Mr. Justice McAllister

delivered the opinion of the Court:

This was an application for judgment, upon a special assessment levied for curbing with curb walls and filling Clark street, from the south line of Twelfth street to the north line of Eighteenth street, and from the south line of Eighteenth street to the north line of Twenty-second street.

It appears from the evidence, without controversy, that before the passage of the ordinance ordering this improvement, a considerable portion of it, such as building curb walls and filling, had been done by private individuals and a railroad corporation, of their own motion. In the report of the Board of Public Works recommending the improvement, the ordinance of the council, the oath of the commissioners, and the several notices given, the proposed work is described as above, with this addition: “Excepting such portions of the above described work which have been already done in a suitable manner.” And there was no attempt, in any stage of the proceedings, by the council or the commissioners, to define, by any public act, what portion of the work had been done in a suitable manner.

We have held in several cases at this term that such an ordinance is void, because the responsibility of directing the mode, manner and extent of such improvements, is with the common council, and because it is an attempt to vest the board with an irresponsible, discretionary power which may afford a cover to an unfair estimate or assessment, and open the door to fraud and favoritism in letting the contracts for the work. Foss v. The City of Chicago, ante. p. 354.

The objectors offered to prove that the assessment in this case was made as if no part of the work had been previously done. The court excluded the evidence, and exception was taken. It was unnecessary to give any such evidence, because the ordinance was void without it. But it was admissible, as showing the fraud and injustice of the assessment. Various other offers of evidence were made, tending to show that the Board of Public Works, at some time, made arrangements with some of the parties who had voluntarily done this work, and who were, by no provisions of law or of any ordinance, entitled to be allowed any thing for it, by which they were to be assessed a certain sum and then to receive vouchers from the board for the work done, by which the assessment against their property was to be set-off or paid. The court excluded the evidence, and exception was taken. If an improper arrangement had been entered into before or at the time of making the assessment, and was carried into effect, it would most clearly render the assessment upon the property of others, not parties to the arrangement, fraudulent and void, even if the ordinance had been free of objection. Because, if any such set-off could be made, and we are not prepared to say that it could not, the common council, and not the Board of Public Works, was the proper authority to do so.

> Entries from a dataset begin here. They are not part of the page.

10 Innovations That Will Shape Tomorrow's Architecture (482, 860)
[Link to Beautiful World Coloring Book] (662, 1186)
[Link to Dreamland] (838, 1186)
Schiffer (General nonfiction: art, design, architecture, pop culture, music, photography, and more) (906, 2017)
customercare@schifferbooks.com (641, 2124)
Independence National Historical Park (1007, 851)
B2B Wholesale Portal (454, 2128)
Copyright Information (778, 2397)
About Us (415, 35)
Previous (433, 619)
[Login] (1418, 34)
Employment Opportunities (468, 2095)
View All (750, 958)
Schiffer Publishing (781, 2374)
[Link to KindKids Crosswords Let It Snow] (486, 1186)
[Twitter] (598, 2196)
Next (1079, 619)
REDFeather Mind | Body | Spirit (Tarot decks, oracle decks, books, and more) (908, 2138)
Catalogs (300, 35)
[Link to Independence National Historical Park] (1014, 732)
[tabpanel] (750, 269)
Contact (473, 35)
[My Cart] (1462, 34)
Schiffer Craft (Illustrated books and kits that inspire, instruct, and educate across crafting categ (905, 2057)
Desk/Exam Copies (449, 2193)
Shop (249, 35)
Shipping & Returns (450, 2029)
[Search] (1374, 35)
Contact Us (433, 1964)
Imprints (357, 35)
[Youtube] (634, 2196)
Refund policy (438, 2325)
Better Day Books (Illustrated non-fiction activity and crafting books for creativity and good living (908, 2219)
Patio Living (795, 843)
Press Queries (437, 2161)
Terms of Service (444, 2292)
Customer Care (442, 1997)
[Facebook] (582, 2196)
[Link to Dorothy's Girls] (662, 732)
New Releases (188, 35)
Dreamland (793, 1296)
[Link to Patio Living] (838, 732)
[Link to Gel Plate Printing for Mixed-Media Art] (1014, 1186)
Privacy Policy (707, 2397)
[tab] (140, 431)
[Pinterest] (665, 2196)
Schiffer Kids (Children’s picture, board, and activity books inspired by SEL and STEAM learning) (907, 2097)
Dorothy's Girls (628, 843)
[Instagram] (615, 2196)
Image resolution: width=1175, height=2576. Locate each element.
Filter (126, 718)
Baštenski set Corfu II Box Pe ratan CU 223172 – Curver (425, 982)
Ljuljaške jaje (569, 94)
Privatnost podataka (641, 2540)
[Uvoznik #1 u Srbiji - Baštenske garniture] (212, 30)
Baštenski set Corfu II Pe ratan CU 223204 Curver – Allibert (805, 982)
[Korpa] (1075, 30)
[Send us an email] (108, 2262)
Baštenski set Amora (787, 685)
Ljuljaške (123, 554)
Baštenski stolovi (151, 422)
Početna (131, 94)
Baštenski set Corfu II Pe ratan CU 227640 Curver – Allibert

If the exercise of this great power over the rights of private property can be upheld at all, it can only be done by showing a close, straight-forward, honest compliance with every substantial requirement of the law prescribed for its government.

The judgment of the court below must be reversed and the cause remanded.

Judgment reversed.*

Timothy Wright v. The City or Chicago and The Chicago & Rock Island R. R. Co. v. The Same; appeals from the Superior Court of Chicago: In each of these cases Mr. Justice McAllister delivered the opinion of the court as follows: This case is like that of the Lake Shore & Michigan Southern R. R. Co. v. The City of Chicago, and must be decided in the same way. The judgment of the court below is reversed and the cause remanded.